Comment êtes-vous arrivé à compenser le manque à gagner dû à la perte de certaines commissions ?
Il faut rappeler, de prime à bord, que bien avant la suppression de son monopole en mars 2003, l’ONT avait perdu une partie non négligeable de ses commissions, suite à l’instauration dès 1997 du traité direct (pratique qui permettait au transporteur de traiter directement avec le chargeur moyennant une commission qu’il versait à l’ONT). Cette commission a été graduellement réduite jusqu’à son extinction totale en 2002.
Ensuite, depuis l’entrée en vigueur de la loi relative à la libéralisation du secteur de transport routier de marchandises, l’ONT a subi une concurrence de plus en plus farouche et qui s’est traduite par une baisse de plus en plus forte des prix de transport, ce qui n’a pas été sans conséquence sur l’évolution des recettes de l’ONT.
Pour pallier à cette situation et combler le manque à gagner, l’ONT a été amené à mettre en place une véritable politique de redressement, d’assainissement et de mobilisation de toutes les ressources de l’Office. D’abord par la chasse à toutes les formes de gaspillage et de dépenses improductives. Ainsi, par exemple, les dépenses de fonctionnement ont été réduites de 27% en 2002, de 15% en 2003 et de 4% en 2004. Cependant, ces restrictions n’ont pas touché le financement des projets d’envergure de l’Office et qui revêtaient un caractère prioritaire.
En second lieu, afin de sauvegarder et faire progresser sa part du marché des transports, l’Office a lancé une stratégie commerciale d’envergure par l’introduction de nouveaux produits plus adaptés aux besoins des clients.

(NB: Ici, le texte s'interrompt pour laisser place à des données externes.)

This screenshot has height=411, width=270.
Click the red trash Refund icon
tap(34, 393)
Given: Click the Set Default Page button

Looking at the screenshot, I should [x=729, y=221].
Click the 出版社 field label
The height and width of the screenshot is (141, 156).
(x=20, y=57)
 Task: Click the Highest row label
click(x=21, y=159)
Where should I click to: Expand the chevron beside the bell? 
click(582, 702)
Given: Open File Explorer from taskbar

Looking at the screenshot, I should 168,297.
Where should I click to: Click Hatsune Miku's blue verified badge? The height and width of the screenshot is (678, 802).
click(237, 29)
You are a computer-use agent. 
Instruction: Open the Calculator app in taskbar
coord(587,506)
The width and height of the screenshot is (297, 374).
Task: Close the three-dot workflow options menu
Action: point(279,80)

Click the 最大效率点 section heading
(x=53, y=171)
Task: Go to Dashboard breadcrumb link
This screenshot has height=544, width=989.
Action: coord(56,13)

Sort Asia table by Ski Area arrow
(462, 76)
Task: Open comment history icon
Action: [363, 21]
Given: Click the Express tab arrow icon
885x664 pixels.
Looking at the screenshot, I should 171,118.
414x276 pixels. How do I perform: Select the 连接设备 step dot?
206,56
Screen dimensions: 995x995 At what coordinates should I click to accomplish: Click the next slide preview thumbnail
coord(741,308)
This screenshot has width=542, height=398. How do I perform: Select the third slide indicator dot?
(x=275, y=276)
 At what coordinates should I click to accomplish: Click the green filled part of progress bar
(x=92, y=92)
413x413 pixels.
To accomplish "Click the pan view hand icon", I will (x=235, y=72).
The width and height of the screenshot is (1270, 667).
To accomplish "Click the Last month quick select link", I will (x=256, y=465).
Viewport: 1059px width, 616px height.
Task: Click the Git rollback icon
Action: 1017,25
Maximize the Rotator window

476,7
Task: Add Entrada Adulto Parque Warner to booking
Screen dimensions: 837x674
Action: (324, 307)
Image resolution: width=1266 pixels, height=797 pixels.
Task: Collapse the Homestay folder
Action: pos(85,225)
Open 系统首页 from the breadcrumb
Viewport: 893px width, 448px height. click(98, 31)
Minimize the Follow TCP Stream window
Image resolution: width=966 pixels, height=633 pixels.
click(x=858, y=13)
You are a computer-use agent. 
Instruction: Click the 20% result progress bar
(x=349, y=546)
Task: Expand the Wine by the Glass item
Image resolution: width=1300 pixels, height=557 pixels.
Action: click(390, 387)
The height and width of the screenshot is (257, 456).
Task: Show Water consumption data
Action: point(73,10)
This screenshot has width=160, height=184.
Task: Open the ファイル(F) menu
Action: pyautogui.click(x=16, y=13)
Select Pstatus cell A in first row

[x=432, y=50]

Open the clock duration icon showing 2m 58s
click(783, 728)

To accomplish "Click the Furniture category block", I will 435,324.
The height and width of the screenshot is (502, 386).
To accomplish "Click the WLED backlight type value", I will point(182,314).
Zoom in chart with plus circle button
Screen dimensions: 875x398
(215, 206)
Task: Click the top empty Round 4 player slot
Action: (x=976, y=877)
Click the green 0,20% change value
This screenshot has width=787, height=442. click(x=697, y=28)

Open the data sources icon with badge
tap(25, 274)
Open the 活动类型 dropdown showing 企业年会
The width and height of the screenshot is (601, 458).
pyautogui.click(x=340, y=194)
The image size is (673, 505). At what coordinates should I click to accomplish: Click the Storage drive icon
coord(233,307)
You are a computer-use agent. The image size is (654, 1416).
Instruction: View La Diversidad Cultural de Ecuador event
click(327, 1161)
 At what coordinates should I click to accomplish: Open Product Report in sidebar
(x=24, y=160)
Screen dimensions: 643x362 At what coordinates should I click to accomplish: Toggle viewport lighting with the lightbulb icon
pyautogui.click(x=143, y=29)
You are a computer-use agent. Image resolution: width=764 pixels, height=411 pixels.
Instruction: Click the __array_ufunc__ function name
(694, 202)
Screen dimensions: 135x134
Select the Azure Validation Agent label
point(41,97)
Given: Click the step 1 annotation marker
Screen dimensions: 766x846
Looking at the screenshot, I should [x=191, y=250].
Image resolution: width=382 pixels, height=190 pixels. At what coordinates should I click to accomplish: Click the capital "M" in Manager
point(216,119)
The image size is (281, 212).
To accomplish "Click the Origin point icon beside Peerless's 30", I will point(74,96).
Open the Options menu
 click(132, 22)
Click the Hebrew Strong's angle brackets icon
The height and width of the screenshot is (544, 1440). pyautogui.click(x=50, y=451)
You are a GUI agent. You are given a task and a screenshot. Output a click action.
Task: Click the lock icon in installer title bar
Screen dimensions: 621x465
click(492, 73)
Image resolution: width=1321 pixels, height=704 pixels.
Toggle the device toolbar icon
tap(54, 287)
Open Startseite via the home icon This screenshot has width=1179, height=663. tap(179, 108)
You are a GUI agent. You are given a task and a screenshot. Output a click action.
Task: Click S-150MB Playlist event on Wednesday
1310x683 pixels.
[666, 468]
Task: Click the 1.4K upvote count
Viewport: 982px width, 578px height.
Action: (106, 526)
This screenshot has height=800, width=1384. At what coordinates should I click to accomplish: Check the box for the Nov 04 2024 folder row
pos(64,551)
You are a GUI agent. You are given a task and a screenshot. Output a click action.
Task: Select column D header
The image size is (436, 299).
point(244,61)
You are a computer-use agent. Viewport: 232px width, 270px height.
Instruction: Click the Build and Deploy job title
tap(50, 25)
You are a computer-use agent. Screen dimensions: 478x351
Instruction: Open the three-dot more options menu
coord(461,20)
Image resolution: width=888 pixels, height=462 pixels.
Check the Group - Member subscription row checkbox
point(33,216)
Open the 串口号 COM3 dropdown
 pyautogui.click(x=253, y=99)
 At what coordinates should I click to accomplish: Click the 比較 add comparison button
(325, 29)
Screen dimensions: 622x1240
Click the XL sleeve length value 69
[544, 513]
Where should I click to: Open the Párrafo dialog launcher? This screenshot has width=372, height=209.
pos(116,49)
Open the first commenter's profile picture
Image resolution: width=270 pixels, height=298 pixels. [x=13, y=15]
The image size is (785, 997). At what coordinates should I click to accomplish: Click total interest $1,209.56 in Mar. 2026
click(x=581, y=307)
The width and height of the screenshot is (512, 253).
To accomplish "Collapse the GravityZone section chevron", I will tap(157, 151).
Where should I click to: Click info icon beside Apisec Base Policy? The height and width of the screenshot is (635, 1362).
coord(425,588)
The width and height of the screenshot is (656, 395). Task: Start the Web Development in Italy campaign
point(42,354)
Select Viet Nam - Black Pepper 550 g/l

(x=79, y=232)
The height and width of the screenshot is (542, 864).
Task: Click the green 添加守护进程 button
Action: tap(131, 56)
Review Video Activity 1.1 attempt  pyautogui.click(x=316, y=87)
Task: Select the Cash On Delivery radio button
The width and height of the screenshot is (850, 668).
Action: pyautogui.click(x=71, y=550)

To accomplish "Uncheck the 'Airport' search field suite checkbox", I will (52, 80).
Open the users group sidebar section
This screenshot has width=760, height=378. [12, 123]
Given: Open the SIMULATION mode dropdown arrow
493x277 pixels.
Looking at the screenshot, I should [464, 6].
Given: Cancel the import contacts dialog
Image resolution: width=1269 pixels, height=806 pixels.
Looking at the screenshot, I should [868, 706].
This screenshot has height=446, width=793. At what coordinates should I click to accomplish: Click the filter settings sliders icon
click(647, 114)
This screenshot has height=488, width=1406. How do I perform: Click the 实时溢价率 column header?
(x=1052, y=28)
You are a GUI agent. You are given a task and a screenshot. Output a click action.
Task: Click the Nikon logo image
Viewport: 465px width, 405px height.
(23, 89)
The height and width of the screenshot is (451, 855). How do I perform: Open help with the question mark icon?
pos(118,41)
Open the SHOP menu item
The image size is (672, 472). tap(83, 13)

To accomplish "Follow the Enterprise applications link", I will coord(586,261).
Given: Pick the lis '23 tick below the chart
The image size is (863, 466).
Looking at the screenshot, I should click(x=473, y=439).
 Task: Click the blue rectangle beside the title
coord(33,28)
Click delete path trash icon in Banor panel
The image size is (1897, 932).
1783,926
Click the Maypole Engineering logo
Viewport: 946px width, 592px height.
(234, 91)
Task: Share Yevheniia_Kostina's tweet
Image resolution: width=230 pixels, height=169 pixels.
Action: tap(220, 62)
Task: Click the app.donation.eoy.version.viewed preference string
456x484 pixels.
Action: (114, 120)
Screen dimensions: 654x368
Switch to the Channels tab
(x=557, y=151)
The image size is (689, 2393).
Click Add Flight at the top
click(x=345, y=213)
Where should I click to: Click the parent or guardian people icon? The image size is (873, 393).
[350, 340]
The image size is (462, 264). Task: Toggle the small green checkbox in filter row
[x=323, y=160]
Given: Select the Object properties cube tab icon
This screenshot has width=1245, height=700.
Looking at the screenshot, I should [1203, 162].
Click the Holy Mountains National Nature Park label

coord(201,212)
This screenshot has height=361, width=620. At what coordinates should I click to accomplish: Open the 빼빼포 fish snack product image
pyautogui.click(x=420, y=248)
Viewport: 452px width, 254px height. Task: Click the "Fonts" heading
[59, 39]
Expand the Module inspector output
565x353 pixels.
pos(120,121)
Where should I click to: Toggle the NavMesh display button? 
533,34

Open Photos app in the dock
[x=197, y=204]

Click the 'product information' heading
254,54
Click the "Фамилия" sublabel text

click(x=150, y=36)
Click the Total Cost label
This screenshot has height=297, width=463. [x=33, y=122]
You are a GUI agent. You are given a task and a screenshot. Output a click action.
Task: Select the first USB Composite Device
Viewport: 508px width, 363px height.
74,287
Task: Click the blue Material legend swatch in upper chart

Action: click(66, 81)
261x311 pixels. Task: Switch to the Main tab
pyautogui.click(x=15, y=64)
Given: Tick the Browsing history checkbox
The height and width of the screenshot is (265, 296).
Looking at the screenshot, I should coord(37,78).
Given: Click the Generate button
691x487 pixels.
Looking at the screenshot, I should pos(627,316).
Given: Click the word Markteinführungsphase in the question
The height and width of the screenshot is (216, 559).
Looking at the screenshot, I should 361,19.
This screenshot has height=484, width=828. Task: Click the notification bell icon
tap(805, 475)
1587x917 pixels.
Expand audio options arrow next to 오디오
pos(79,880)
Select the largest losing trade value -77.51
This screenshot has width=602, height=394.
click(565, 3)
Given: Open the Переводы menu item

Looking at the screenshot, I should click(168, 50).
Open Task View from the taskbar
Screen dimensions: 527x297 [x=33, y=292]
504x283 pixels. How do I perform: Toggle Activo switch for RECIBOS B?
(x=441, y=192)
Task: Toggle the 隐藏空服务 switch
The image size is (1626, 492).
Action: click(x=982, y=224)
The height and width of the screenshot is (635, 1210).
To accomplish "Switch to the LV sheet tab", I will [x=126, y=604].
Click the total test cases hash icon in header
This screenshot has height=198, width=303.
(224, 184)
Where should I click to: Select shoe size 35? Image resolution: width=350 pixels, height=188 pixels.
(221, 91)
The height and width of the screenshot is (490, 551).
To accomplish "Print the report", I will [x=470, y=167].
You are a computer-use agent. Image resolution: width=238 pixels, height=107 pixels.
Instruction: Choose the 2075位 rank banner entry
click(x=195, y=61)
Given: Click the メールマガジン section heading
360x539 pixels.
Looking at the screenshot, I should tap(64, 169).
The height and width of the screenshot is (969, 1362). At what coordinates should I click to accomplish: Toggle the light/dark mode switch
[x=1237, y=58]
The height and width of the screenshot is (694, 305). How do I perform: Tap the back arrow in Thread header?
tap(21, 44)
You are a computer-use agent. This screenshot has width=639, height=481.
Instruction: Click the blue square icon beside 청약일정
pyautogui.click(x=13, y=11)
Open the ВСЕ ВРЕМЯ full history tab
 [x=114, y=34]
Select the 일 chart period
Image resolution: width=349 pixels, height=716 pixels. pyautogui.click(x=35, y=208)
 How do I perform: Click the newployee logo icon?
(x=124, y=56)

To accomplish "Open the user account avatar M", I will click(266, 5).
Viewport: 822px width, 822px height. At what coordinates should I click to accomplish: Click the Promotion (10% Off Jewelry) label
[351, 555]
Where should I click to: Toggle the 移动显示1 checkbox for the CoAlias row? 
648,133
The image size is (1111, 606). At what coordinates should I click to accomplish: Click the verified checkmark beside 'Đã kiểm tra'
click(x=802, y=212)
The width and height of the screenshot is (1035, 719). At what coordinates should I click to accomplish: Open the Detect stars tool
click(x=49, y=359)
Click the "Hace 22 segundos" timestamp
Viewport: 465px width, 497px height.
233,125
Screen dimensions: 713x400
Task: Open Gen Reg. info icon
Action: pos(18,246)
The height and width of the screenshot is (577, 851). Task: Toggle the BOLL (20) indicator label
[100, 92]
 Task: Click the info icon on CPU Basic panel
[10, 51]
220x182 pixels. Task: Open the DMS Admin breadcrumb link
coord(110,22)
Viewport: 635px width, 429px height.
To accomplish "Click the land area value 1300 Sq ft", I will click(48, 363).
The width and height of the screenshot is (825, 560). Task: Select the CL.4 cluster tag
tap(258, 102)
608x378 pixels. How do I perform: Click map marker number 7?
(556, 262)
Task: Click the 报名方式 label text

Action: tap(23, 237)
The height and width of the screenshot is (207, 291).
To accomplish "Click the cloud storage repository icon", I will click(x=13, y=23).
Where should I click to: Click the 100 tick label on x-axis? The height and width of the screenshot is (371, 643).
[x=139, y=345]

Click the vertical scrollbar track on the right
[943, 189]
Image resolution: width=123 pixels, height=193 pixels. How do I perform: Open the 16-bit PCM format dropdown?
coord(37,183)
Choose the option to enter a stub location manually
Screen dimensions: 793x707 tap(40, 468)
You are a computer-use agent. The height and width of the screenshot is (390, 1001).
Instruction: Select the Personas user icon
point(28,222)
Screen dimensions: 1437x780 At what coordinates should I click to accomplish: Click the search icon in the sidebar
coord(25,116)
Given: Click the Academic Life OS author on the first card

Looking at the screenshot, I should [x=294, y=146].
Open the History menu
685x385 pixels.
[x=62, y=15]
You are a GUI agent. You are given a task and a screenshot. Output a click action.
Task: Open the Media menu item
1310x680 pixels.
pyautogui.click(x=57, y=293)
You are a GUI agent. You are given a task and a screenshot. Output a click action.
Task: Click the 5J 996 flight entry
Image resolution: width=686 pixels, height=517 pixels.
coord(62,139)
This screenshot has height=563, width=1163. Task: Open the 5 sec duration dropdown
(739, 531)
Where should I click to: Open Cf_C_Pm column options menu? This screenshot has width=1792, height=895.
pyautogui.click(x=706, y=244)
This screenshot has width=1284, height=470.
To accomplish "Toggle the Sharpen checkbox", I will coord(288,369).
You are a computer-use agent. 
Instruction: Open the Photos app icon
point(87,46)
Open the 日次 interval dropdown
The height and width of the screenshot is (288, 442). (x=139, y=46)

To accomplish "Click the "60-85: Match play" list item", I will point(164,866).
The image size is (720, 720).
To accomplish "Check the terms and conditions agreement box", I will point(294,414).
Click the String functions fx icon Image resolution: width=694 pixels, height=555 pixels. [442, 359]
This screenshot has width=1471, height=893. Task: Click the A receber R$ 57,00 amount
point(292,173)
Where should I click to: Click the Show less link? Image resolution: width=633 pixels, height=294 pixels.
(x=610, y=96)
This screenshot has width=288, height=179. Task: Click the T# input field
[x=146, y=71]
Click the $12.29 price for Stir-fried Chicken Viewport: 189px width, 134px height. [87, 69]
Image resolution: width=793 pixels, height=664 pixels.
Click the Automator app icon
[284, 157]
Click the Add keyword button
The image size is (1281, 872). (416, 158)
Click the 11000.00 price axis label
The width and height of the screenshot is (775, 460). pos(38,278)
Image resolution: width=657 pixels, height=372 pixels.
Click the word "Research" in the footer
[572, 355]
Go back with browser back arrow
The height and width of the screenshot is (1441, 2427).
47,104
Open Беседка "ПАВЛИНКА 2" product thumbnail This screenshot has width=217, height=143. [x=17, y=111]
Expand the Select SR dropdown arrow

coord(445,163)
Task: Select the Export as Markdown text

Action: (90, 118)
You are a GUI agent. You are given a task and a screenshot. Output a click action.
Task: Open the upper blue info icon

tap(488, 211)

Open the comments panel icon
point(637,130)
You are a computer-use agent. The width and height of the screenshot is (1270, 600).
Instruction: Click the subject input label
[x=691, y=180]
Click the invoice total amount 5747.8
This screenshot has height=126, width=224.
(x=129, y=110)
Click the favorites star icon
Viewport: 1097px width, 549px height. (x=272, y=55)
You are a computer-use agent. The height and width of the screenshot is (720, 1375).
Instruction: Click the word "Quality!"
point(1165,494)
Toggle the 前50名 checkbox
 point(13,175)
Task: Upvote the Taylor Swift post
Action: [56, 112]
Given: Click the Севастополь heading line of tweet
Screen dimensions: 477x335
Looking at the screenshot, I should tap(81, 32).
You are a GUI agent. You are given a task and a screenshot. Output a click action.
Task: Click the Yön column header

Et pour garantir sa pérennité et son repositionnement stratégique dans le secteur des transports et de la logistique, l’ONT a enclenché la mise en œuvre de sa nouvelle stratégie de diversification et ce, suite à une étude réalisée par un bureau de renommée internationale.
Cette nouvelle stratégie a retenu des métiers dans lesquels l’ONT peut se lancer telle que la sous-traitance logistique. Ainsi, l’ONT entamera notamment, avant la fin de l’année 2006, la construction d’un réseau de plates-formes logistiques et assurera leur gestion. Aussi et pour appuyer cette action, procédera-t-il à l’achat de remorques frigorifiques pour les campagnes d’agrumes TIR ainsi que des véhicules palettisables dont le marché national est déficitaire. En outre, l’ONT développera d’autres créneaux pour diversifier son activité.
Ces mutations, ajoutées à la concurrence et à la baisse des tarifs, n’affectent-elles pas votre programme d’investissements ?
Il est certain que la concurrence et les fluctuations des prix de transport influent dans une certaine mesure sur les recettes de l’Office et par conséquent sur le programme d’investissement à venir. Mais ces données sont généralement évaluées et calculées à l’avance et leur incidence est prise en compte lors de l’élaboration du programme d’investissement.
Comme je l’ai dit, l’ONT a décidé de réaliser des investissements conséquents. Ainsi, un programme d’investissements pluriannuel que le dernier conseil d’administration de l’ONT a adopté, sera lancé avant la fin de l’année 2006.
Ce plan prend en compte les projets à réaliser par l’entreprise d’ici l’an 2010.